DATA EXTRACT –

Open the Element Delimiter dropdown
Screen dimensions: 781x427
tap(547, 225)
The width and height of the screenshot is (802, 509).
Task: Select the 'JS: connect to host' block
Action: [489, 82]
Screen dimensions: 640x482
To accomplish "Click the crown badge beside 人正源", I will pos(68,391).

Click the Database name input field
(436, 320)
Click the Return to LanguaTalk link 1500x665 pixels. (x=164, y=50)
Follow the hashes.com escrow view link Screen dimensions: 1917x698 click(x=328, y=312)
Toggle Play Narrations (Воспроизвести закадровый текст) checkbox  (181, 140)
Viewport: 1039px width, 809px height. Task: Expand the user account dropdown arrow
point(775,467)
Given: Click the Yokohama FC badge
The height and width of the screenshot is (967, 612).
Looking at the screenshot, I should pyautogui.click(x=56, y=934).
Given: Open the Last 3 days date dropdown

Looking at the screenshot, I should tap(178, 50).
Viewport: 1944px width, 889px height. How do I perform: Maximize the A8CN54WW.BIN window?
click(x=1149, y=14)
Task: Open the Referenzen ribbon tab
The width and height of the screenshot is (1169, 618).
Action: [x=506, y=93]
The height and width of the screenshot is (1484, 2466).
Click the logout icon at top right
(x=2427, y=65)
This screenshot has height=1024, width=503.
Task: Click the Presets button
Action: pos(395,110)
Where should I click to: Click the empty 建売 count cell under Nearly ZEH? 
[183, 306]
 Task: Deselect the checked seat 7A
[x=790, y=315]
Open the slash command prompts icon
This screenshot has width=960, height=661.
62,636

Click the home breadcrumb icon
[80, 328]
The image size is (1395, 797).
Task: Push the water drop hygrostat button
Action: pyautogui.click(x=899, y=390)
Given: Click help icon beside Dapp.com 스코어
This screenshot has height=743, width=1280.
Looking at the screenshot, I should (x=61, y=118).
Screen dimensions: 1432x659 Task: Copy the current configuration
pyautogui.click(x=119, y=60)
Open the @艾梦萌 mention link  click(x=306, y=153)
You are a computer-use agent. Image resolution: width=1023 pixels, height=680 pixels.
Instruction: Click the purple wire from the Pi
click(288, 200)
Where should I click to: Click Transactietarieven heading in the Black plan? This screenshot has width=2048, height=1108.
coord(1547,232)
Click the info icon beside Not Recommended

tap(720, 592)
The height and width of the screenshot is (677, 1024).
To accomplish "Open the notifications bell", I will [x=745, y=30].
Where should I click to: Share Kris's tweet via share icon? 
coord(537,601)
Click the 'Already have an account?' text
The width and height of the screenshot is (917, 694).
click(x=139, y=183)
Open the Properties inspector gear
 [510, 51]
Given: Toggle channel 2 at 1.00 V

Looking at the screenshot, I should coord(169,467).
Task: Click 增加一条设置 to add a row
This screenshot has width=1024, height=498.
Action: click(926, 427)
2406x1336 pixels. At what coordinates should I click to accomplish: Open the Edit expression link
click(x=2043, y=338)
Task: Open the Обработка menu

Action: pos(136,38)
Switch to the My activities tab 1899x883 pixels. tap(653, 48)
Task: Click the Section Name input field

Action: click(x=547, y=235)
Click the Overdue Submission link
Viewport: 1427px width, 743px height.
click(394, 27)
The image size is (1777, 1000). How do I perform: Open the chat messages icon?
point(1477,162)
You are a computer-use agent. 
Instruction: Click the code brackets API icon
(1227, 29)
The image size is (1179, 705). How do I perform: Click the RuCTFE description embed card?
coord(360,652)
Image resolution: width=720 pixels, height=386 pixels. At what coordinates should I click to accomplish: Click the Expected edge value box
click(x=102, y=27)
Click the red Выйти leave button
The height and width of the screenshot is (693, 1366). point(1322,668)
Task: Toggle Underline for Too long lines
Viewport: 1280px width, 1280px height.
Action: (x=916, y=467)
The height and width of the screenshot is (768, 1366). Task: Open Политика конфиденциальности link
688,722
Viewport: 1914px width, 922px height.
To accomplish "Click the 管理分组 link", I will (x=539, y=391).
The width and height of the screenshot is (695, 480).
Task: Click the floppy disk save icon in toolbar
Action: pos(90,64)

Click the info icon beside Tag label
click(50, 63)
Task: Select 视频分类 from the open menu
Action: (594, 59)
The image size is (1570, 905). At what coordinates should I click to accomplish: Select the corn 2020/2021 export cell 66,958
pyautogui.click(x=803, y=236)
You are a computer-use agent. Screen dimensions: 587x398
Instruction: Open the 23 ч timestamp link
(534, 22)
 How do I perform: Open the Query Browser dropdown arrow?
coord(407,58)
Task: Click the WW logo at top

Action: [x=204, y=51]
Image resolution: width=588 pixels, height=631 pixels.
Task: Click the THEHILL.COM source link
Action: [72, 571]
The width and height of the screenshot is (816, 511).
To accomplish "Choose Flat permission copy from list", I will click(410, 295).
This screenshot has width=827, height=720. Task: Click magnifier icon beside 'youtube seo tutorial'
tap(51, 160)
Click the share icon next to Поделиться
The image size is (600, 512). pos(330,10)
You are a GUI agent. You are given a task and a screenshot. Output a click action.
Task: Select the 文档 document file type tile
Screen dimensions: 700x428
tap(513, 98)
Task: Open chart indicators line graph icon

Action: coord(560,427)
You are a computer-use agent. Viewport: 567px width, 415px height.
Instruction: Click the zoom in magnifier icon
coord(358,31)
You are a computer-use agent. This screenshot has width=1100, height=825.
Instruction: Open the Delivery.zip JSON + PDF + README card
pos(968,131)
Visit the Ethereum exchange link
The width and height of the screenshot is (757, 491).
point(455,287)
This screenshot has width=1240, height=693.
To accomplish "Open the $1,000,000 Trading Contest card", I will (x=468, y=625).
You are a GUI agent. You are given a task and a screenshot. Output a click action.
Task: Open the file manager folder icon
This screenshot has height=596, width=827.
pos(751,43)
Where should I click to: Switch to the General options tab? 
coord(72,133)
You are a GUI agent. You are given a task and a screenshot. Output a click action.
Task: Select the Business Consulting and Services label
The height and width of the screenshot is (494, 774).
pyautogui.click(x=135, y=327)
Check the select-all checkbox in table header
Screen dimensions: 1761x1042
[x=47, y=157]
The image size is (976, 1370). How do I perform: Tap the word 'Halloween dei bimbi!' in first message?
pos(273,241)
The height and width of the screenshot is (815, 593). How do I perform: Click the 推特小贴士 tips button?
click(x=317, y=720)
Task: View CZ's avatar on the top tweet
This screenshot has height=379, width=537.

WHAT TO DO –
Could you write out exactly the lines above, starting at the first one and ending with the line that has "Click the Return"?

ANSWER AREA –
Open the Element Delimiter dropdown
Screen dimensions: 781x427
tap(547, 225)
The width and height of the screenshot is (802, 509).
Task: Select the 'JS: connect to host' block
Action: [489, 82]
Screen dimensions: 640x482
To accomplish "Click the crown badge beside 人正源", I will pos(68,391).

Click the Database name input field
(436, 320)
Click the Return to LanguaTalk link 1500x665 pixels. (x=164, y=50)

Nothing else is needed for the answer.